* _THE PROBLEM_: Every record here should be printed again exactly.

* _EXTRACTED RECORDS_:
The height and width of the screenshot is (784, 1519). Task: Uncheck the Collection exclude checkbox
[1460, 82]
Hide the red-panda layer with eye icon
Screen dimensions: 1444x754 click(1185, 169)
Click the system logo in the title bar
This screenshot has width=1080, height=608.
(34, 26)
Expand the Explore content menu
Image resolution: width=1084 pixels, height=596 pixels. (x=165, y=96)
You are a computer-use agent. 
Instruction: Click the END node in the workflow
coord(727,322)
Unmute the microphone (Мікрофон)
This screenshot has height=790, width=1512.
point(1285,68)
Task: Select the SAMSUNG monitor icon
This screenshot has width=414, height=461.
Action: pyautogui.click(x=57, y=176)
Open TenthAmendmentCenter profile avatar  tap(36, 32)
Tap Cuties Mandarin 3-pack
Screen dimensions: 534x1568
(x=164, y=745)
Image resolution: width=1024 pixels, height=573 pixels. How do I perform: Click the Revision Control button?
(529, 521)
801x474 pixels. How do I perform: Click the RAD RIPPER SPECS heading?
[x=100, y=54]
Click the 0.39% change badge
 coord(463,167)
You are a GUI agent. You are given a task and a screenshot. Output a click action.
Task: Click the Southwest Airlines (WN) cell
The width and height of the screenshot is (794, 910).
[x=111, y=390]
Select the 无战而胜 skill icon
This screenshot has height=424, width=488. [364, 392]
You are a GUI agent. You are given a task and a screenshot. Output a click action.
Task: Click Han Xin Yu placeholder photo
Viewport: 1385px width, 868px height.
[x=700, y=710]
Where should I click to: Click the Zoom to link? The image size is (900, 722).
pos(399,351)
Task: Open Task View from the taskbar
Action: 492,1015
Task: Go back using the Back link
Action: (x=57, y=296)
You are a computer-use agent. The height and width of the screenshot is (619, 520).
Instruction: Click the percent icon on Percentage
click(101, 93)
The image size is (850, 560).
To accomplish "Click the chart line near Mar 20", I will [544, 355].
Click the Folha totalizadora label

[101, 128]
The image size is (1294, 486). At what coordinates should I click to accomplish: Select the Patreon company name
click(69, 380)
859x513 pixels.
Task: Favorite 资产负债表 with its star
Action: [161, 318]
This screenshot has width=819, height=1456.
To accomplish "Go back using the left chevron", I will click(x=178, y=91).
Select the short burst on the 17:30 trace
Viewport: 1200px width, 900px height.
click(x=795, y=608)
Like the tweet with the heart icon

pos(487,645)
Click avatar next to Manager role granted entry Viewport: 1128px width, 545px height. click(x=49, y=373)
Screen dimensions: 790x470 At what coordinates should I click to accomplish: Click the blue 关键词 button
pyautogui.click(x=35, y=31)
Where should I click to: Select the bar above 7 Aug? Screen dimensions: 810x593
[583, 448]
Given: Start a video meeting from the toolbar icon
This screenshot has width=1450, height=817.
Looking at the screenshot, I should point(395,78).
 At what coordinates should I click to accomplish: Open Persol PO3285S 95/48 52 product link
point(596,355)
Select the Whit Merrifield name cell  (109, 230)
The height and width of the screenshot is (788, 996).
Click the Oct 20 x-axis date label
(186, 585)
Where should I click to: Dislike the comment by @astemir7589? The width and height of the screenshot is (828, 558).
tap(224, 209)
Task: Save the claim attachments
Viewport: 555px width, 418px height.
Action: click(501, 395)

* _WRITTEN ANSWER_:
The height and width of the screenshot is (784, 1519). Task: Uncheck the Collection exclude checkbox
[1460, 82]
Hide the red-panda layer with eye icon
Screen dimensions: 1444x754 click(1185, 169)
Click the system logo in the title bar
This screenshot has width=1080, height=608.
(34, 26)
Expand the Explore content menu
Image resolution: width=1084 pixels, height=596 pixels. (x=165, y=96)
You are a computer-use agent. 
Instruction: Click the END node in the workflow
coord(727,322)
Unmute the microphone (Мікрофон)
This screenshot has height=790, width=1512.
point(1285,68)
Task: Select the SAMSUNG monitor icon
This screenshot has width=414, height=461.
Action: pyautogui.click(x=57, y=176)
Open TenthAmendmentCenter profile avatar  tap(36, 32)
Tap Cuties Mandarin 3-pack
Screen dimensions: 534x1568
(x=164, y=745)
Image resolution: width=1024 pixels, height=573 pixels. How do I perform: Click the Revision Control button?
(529, 521)
801x474 pixels. How do I perform: Click the RAD RIPPER SPECS heading?
[x=100, y=54]
Click the 0.39% change badge
 coord(463,167)
You are a GUI agent. You are given a task and a screenshot. Output a click action.
Task: Click the Southwest Airlines (WN) cell
The width and height of the screenshot is (794, 910).
[x=111, y=390]
Select the 无战而胜 skill icon
This screenshot has height=424, width=488. [364, 392]
You are a GUI agent. You are given a task and a screenshot. Output a click action.
Task: Click Han Xin Yu placeholder photo
Viewport: 1385px width, 868px height.
[x=700, y=710]
Where should I click to: Click the Zoom to link? The image size is (900, 722).
pos(399,351)
Task: Open Task View from the taskbar
Action: 492,1015
Task: Go back using the Back link
Action: (x=57, y=296)
You are a computer-use agent. The height and width of the screenshot is (619, 520).
Instruction: Click the percent icon on Percentage
click(101, 93)
The image size is (850, 560).
To accomplish "Click the chart line near Mar 20", I will [544, 355].
Click the Folha totalizadora label

[101, 128]
The image size is (1294, 486). At what coordinates should I click to accomplish: Select the Patreon company name
click(69, 380)
859x513 pixels.
Task: Favorite 资产负债表 with its star
Action: [161, 318]
This screenshot has width=819, height=1456.
To accomplish "Go back using the left chevron", I will click(x=178, y=91).
Select the short burst on the 17:30 trace
Viewport: 1200px width, 900px height.
click(x=795, y=608)
Like the tweet with the heart icon

pos(487,645)
Click avatar next to Manager role granted entry Viewport: 1128px width, 545px height. click(x=49, y=373)
Screen dimensions: 790x470 At what coordinates should I click to accomplish: Click the blue 关键词 button
pyautogui.click(x=35, y=31)
Where should I click to: Select the bar above 7 Aug? Screen dimensions: 810x593
[583, 448]
Given: Start a video meeting from the toolbar icon
This screenshot has width=1450, height=817.
Looking at the screenshot, I should point(395,78).
 At what coordinates should I click to accomplish: Open Persol PO3285S 95/48 52 product link
point(596,355)
Select the Whit Merrifield name cell  (109, 230)
The height and width of the screenshot is (788, 996).
Click the Oct 20 x-axis date label
(186, 585)
Where should I click to: Dislike the comment by @astemir7589? The width and height of the screenshot is (828, 558).
tap(224, 209)
Task: Save the claim attachments
Viewport: 555px width, 418px height.
Action: click(501, 395)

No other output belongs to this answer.